The second day of the conference turned toward psychological questions that probe the precise dispositions of those who favor conspiracy theories. Nadia Brashier of UC San Diego began her talk by asking if conspiracy theorists think too much or too little, concluding that the answer is both: some supply incredible detail and craft intricate conspiratorial worldviews; others seem content to take a lot on faith, endorsing a conspiratorial worldview without worrying too much about the fine points. Gordon Pennycook, a professor of psychology at Cornell University, shared his results that show that conspiracy believers are "dispositionally overconfident" and greatly overestimate the number of those who agree with their views; often, he noted, these individuals claim that more than 50 percent of people share conspiratorial beliefs that are actually confined to 5–15 percent of the population. Lisa Kluen, who moved to the Laboratory for Brain and Cognitive Health Technology at McLean Hospital after a postdoctoral fellowship at Caltech in O'Doherty's lab, presented research on the "cognitive attributes" of those who most readily champion conspiracy theories. "What we found," Kluen says, "is that individuals who subscribe to conspiracy beliefs more readily attribute outcomes to the involvement of hidden agents. Also, they seem to seek less information before making decisions, and their decision-making seems less guided by reward."
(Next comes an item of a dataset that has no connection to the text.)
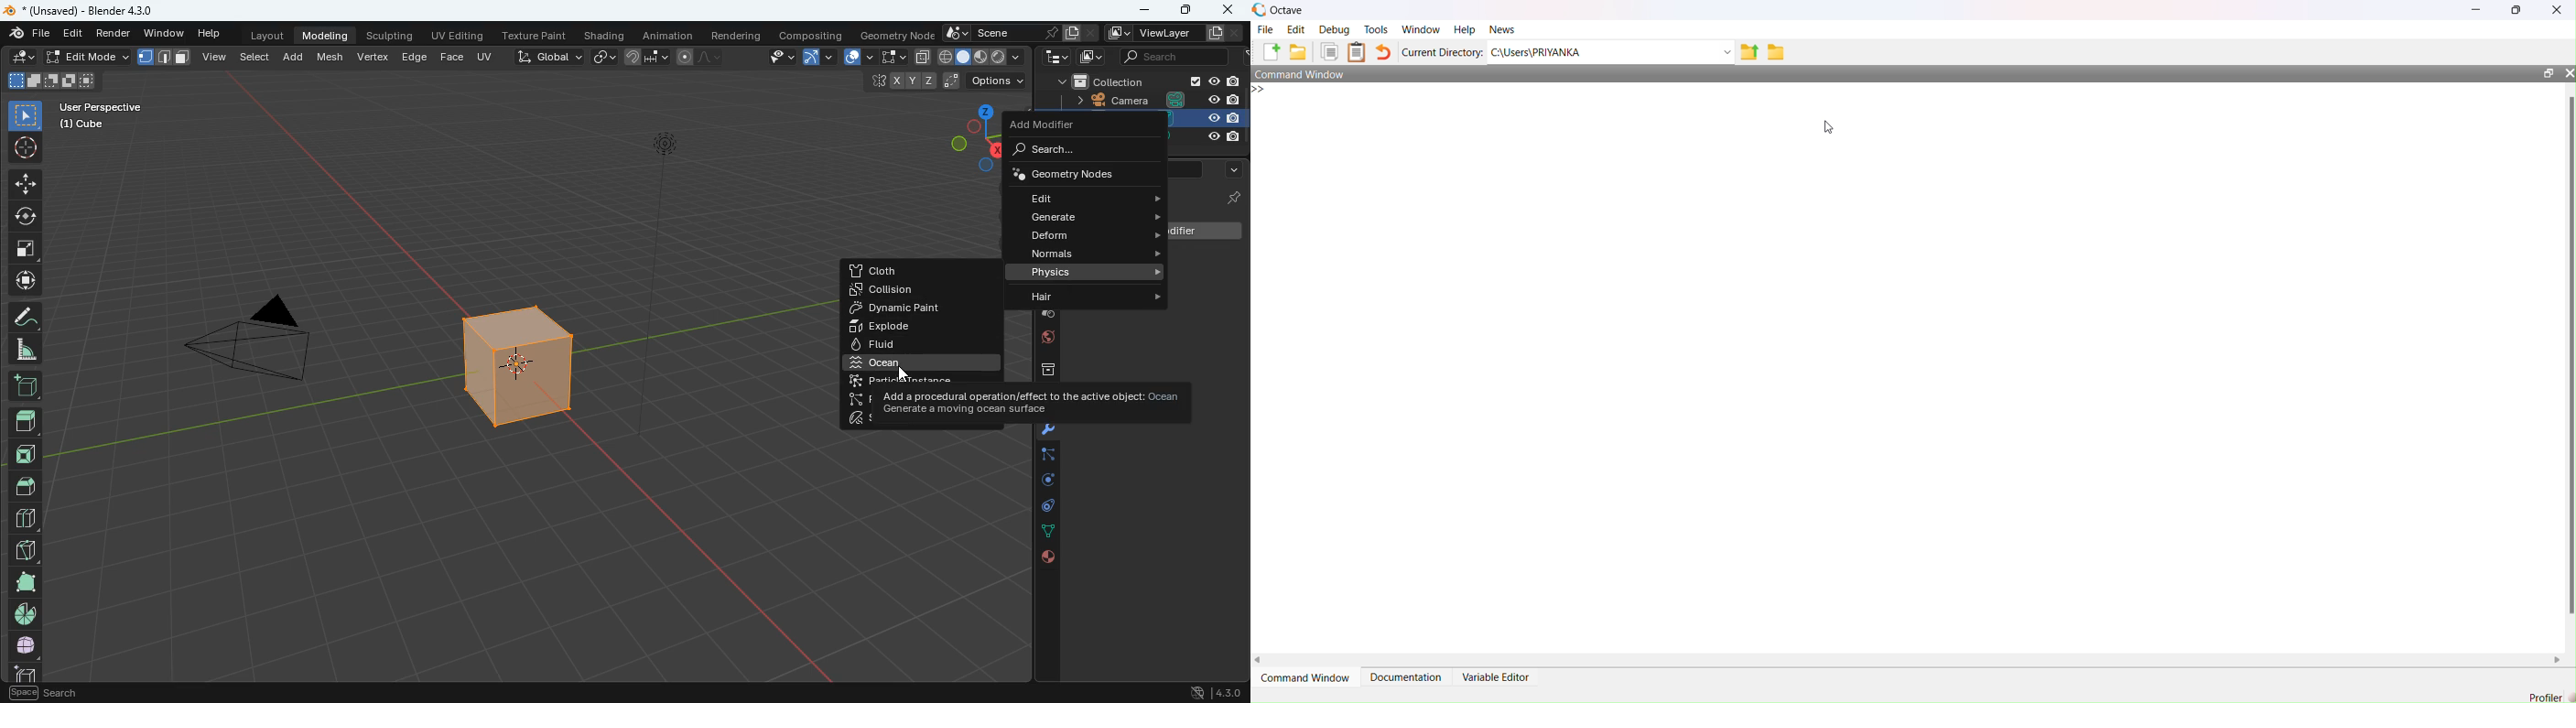  What do you see at coordinates (29, 33) in the screenshot?
I see `file` at bounding box center [29, 33].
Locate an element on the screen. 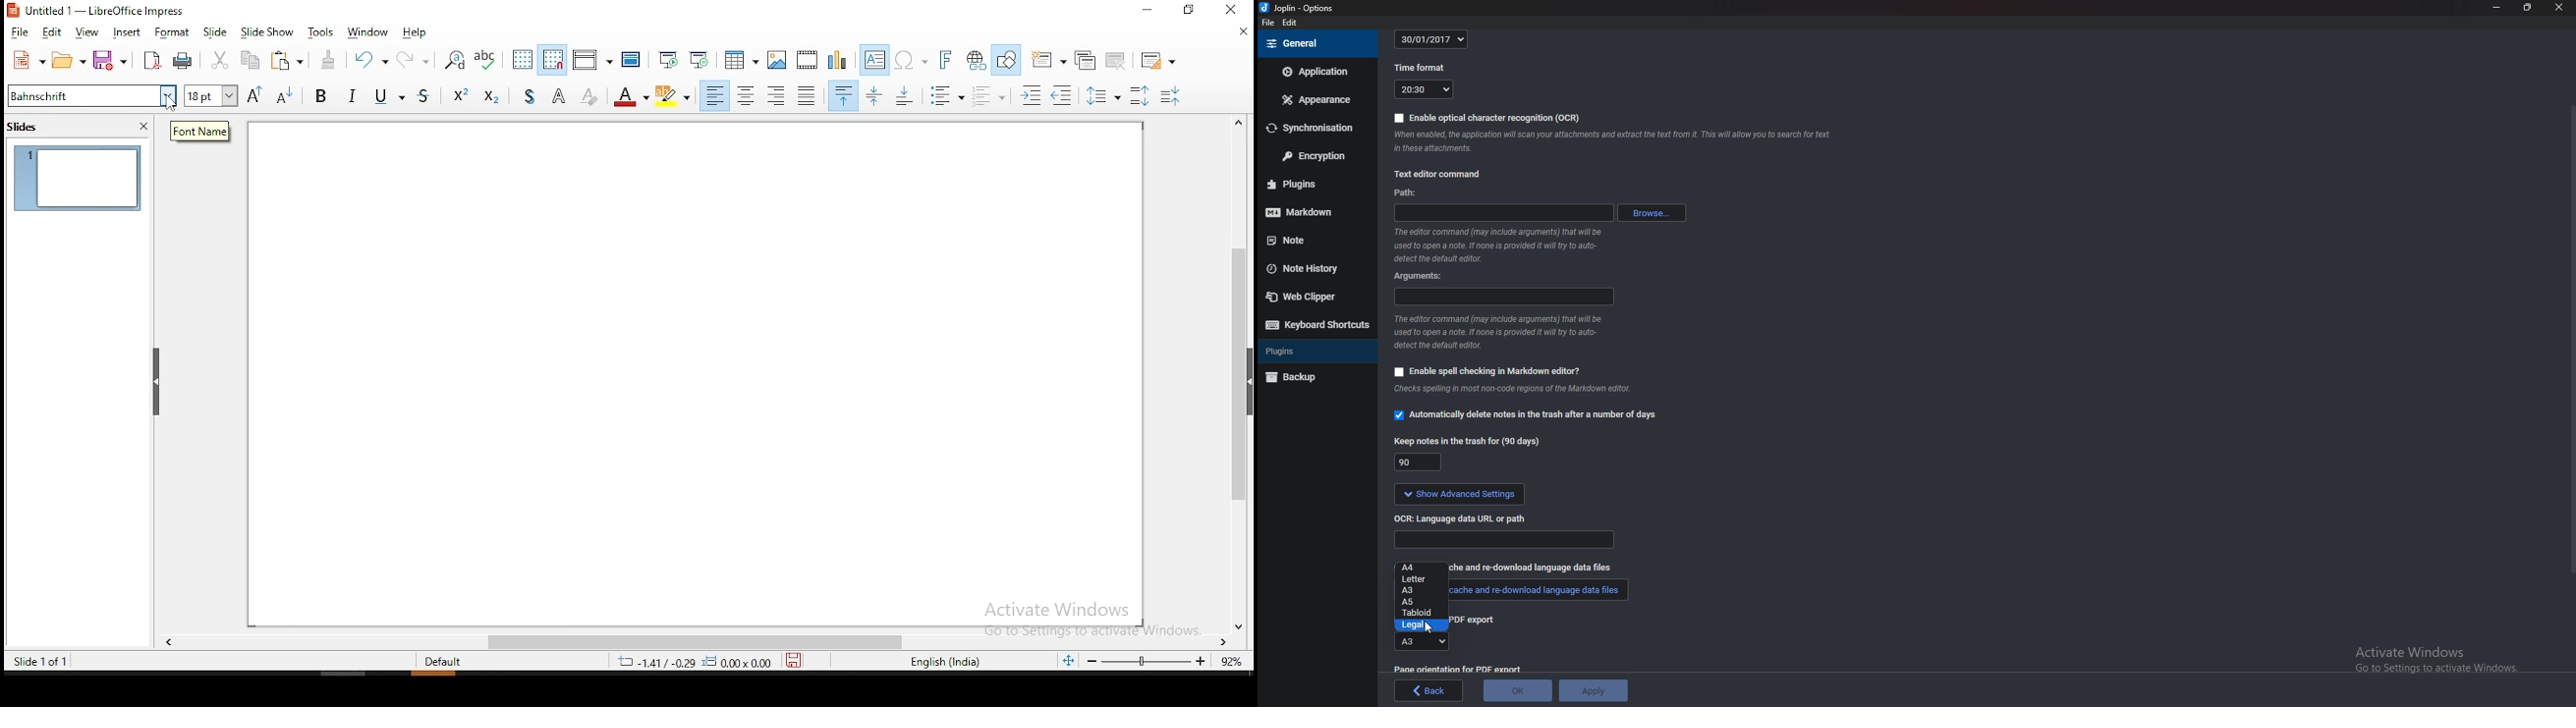 This screenshot has height=728, width=2576. 19.59/-0.26 is located at coordinates (649, 662).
Perspectives from clinical psychology and psychiatry rounded out the afternoon, with speakers offering additional thoughts on the cognitive traits of conspiracy believers and explaining the ways in which conspiracy belief can be clearly distinguished from delusional thinking and from the paranoia experienced by schizophrenics.
The conference closed with a presentation by Dutch social psychologist Sander van der Linden of the University of Cambridge, who researches fake news and seeks to "inoculate" people against conspiracy theories through a variety of online and interpersonal games and exercises. How to work against socially destructive conspiracy theories was a through line in the conference. "How do we prevent the spread of conspiracy theories? How can we help prevent them from going down the rabbit hole? And if they have gone down these rabbit holes, are there ways we can persuade them to at least be open to new information?" are all questions Alvarez hoped to raise when designing this conference.
"By having an event like this, we want to highlight the kind of research that we do [at Caltech] in the social sciences, ranging from the quantitative and more observational work to the really detailed psychological neuroscience work that John O'Doherty's group does, and frame it in the context of all the other work that's going on in the area of conspiratorial thinking," Alvarez says.